A screenshot of the Qwen app's in-app interface showing its milk tea subsidy promotion during the Spring Festival Photo: Qwen app
China's leading AI companies have rolled out in-app subsidy campaigns to cultivate user application and consumption habits during the upcoming Spring Festival, highlighting a shift in the country's AI competition toward real-world consumption scenarios and an AI deployment model that allows practical use cases to pull technological progress and unlock tangible commercial value.
On Friday, Alibaba's Qwen app, an AI assistant developed under the company's large language model ecosystem, launched its "Spring Festival 30-billion-yuan ($4.2 billion) giveaway" campaign, highlighting the shift. Through AI voice or text prompts, users can order milk tea and other consumer services at more than 300,000 beverage outlets nationwide.

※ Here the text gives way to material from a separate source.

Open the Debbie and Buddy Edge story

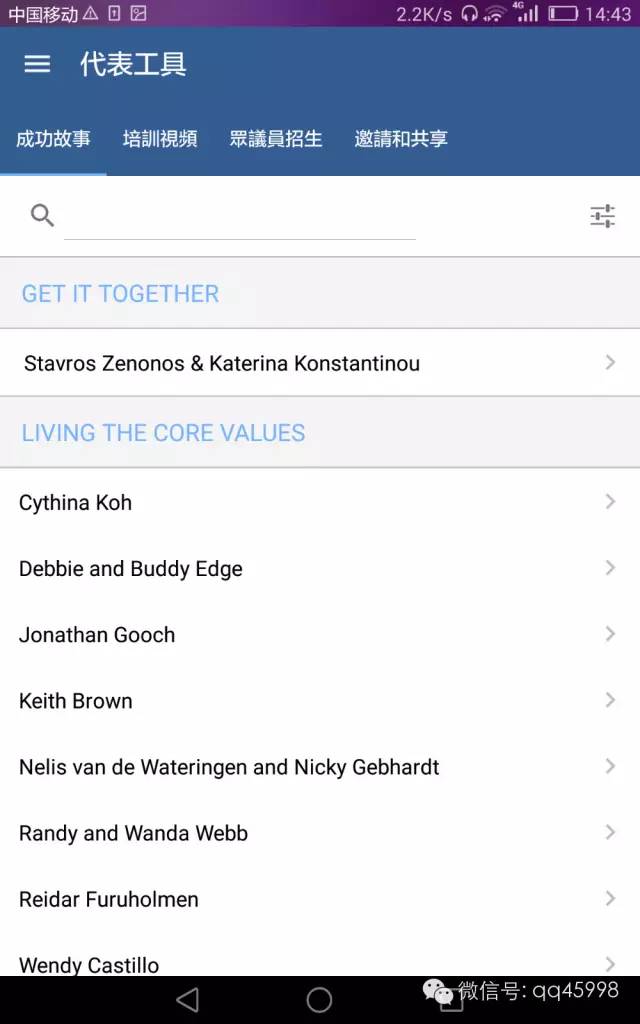131,569
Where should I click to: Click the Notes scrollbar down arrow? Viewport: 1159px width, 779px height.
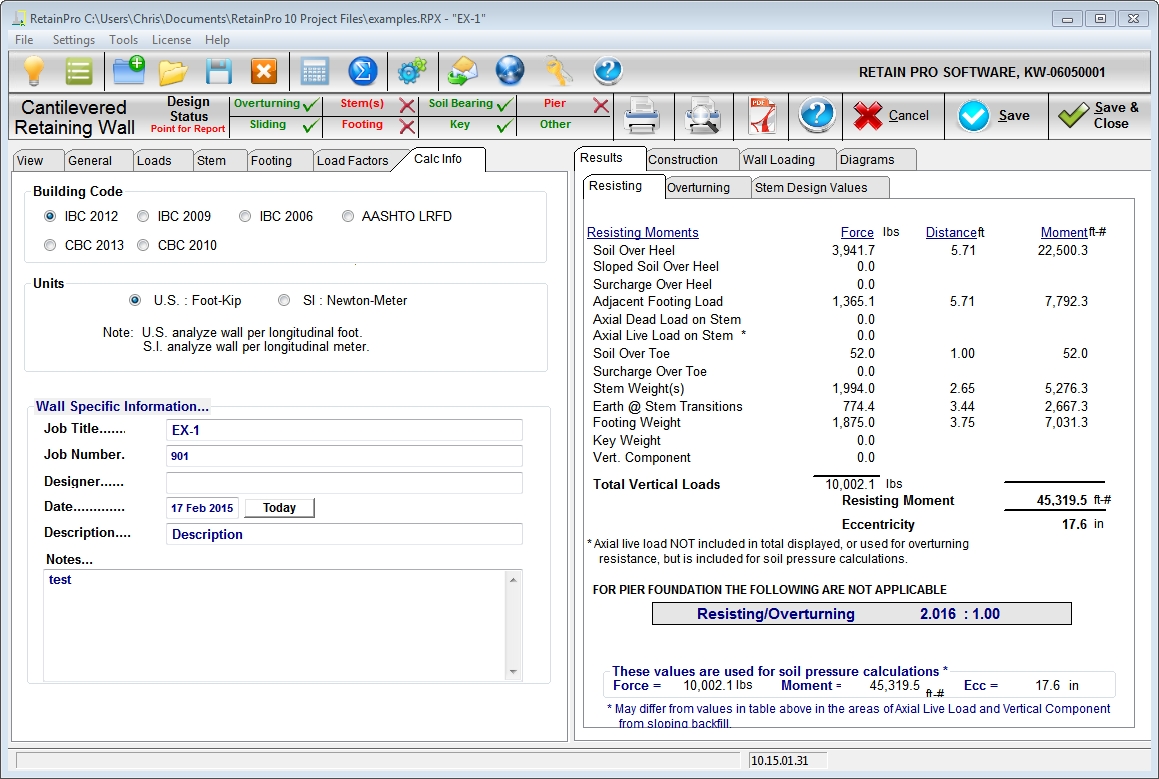coord(514,671)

The Qwen campaign allows users to receive up to 21 no-threshold discount vouchers, each worth 25 yuan. In addition to free milk tea orders, the vouchers can also be used for instant retail purchases on Taobao and food delivery services, according to information displayed on the app's activity page.
The 30-billion-yuan Spring Festival initiative represents Alibaba's largest-ever holiday promotion and the biggest single investment among this year's AI-focused campaigns by major platforms, according to Beijing Daily.
Within less than three hours of the campaign's launch, more than one million milk tea orders were placed through the Qwen app, according to the Securities Times citing platform data. Some users encountered interface messages indicating the system was temporarily overloaded, reflecting the intensity of market demand.
The widely discussed and heavily participated campaign came amid a broader wave of AI-related red packet initiatives launched by China's major internet platforms ahead of the Chinese Lunar New Year. Companies including Baidu, Tencent and Alibaba have together rolled out AI-linked promotional programs totaling more than 45 billion yuan ($6.3 billion), according to media estimates.
Industry analysts said the model marks a shift in how consumption is organized, allowing users to bypass fragmented apps and complete decision-making, transactions and fulfillment through a single AI agent, a change that could reshape everyday consumption patterns.
The promotion quickly translated into higher download volumes. On Friday, the Qwen app rose to the top of China's Apple App Store free app rankings, surpassing Tencent's Yuanbao and ByteDance-backed Doubao.
Unlike in previous years, major internet companies have shifted the core of Spring Festival red packet campaigns away from payment tools and social platforms and into their own AI applications, aiming to cultivate user interaction habits and compete for the primary AI entry point, said Xiang Ligang, director-general of the Beijing-based Information Consumption Alliance.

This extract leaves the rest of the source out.